§ **What to do**:
A - Can you copy the passage of the article on forensic pathologist Michael Hunter starting with "Chief Medical Examiner of San Francisco" and going on through "1967 (age 58–59)"?
B - Can you turn the paragraph beginning "Hunter graduated medical school" in the article on forensic pathologist Michael Hunter into a short list that keeps its main facts?
C - What would come next in the article on forensic pathologist Michael Hunter? Continue it from the point where it stops.

§ **Source document**:
——————————

Chief Medical Examiner of San Joaquin County
- Incumbent
- Assumed office 2019

Chief Medical Examiner of San Francisco
- In office 2015–2019

Florida's District 14 Chief Medical Examiner
- In office 2008–2015

Personal details
- Born: Michael D. Hunter 1966 or 1967 (age 58–59)
- Children: 1
- Education: Medical University of South Carolina (M.D.)
- Occupation: Medical examiner Television host
- Known for: Autopsy: The Last Hours of...

= Michael Hunter (forensic pathologist) =

American forensic pathologist

Michael D. Hunter is an American forensic pathologist is best known for his appearances in the television show Autopsy: The Last Hours of....

==Career==
===Education===
Hunter graduated medical school at Medical University of South Carolina, and later completed residencies at Oregon Health & Science University, Baylor College of Medicine, the Miami-Dade County Office of Medical Examiner. He holds a current medical license in California and, up until January 2020, in Florida. He is certified by the American Board of Pathology in anatomic pathology, clinical pathology and forensic pathology.

===Medical examiner===
Hunter has over 21 years of experience as a medical examiner.

——————————

§ **Supplied information**:

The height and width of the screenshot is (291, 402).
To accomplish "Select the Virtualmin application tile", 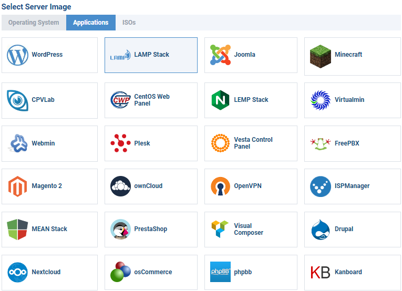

——————————

§ **Answers for each item**:
A -
Chief Medical Examiner of San Francisco
- In office 2015–2019

Florida's District 14 Chief Medical Examiner
- In office 2008–2015

Personal details
- Born: Michael D. Hunter 1966 or 1967 (age 58–59)

B -
- Medical degree: Medical University of South Carolina
- Residencies: Oregon Health & Science University, Baylor College of Medicine, Miami-Dade County Office of Medical Examiner
- Medical licenses: current in California; held in Florida until January 2020
- Board certification: American Board of Pathology, in anatomic, clinical and forensic pathology

C -
He began to serve as Florida's District 14 medical examiner in Panama City in 2008. During his time serving as Florida's District 14 medical examiner, Hunter testified in several serious criminal trials. However, he left his position in Florida, in spring 2015, to serve as the Chief Medical Examiner in San Francisco. When he took the position, there was a large back log of cases, and Hunter, through organizational changes, was able to lower that back log. In 2019, Hunter resigned as Chief Medical Examiner in San Francisco and took the position of Chief Medical Examiner in San Joaquin County.

===Television===
Hunter has served as a consultant on several television programs, including Anderson Cooper 360, The Nancy Grace Show, Larry King Live, TruTV, CNN Newsroom, and programs on the Fox News Channel. Additionally, he was the host of The Riddle of the Crucifixion.

Most notably, Hunter is the host of Autopsy: The Last Hours of... on the Reelz network, where he examines the causes behind celebrity deaths.

==Personal life==
Hunter was born in December 1966. He is married and has one son.